Saturday, October 23, 2004

The Dying Game

I saw an incredible statistic on the blurb of one of the books we received at the Library this week.
HIV and AIDS in Africa : beyond epidemiology / edited by Ezekiel Kalipeni ... [et al.].. Malden, Mass., Oxford : Blackwell Pub., 2004
- It's blurb contains the following:
AIDS is devastating many areas of sub-Saharan Africa. Over twelve million people in the region have died of AIDS in the past decade. Over 29. 4 million people in the region are infected with HIV. Of the eleven people who contract HIV each minute in the world, ten live in sub-Saharan Africa. With no known cure and no vaccine as yet available, an estimated 60 per cent of Africans under the age of eighteen today will be dead of AIDS before they reach 45 years of age.
Let me repeat that: "an estimated 60 per cent of Africans under the age of eighteen today will be dead of AIDS before they reach 45 years of age"
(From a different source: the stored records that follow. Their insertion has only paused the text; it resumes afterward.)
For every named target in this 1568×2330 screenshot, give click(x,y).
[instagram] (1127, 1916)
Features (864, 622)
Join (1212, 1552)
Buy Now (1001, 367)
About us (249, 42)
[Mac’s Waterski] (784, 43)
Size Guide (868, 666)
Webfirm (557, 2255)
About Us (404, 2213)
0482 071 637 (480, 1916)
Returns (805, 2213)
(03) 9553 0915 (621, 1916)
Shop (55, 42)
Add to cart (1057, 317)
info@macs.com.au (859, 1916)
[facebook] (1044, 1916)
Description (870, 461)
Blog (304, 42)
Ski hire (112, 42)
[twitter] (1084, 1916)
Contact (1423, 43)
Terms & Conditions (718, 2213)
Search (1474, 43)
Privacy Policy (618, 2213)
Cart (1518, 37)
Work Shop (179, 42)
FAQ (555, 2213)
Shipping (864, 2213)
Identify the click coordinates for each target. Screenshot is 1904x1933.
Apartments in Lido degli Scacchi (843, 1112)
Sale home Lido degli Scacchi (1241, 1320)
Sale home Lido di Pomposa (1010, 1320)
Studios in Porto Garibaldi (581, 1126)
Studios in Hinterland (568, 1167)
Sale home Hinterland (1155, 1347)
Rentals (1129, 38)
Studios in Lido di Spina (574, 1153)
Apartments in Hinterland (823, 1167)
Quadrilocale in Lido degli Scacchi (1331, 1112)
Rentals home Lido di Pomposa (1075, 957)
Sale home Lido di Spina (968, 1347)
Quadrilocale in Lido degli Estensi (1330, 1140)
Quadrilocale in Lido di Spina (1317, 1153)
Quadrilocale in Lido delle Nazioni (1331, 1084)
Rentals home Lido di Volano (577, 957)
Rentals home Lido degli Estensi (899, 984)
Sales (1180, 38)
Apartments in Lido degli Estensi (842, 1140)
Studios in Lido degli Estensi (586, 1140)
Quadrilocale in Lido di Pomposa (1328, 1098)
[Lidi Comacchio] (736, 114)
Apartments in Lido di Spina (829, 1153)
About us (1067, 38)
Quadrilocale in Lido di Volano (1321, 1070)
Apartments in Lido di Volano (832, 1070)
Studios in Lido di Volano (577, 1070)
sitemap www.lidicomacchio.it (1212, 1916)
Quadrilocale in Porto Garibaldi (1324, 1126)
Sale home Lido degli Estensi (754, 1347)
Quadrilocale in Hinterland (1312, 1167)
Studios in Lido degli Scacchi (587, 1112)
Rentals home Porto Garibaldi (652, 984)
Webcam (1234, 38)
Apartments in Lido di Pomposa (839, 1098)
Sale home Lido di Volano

Now, I don't know how you make that sort of prediction, but it is horrifying. Horrifying. Because diseases like that are devasting a continent, making it impossible to build up the sorts of systems and structures development truly requires. Of course, the disease itself is feeding on ignorance and poverty. Just for the records, life expectancy is not generally that hot in sub-saharan africa.

I know we all heed the horror of a single human being brutalised and possibly murdered but tehre are millions, millions being horribly tortured to slow and ugly deaths across teh globe. Saddam wasn't half the monster capitalism really is.